§ TASK
Count the lines in the rows below that contain the string "perform", treating uppercase and lowercase as different. Reply with the number alone.
----
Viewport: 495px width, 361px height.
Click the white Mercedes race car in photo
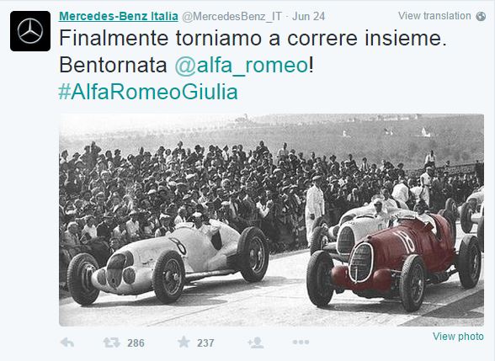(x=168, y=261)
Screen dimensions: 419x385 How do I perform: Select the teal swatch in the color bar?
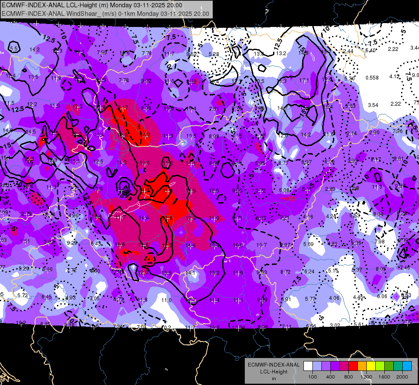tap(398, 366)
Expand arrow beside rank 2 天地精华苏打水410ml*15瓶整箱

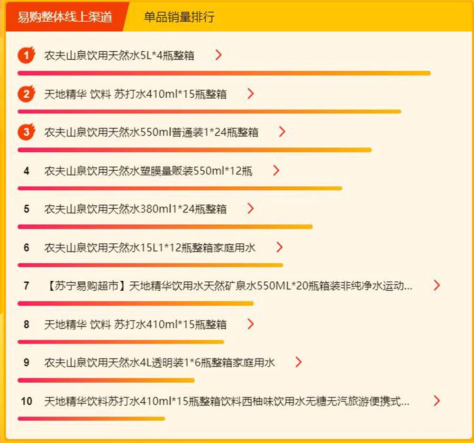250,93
----
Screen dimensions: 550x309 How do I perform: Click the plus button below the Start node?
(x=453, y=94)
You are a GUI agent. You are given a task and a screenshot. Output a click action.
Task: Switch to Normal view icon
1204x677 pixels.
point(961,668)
----
§ FULL RESPONSE
2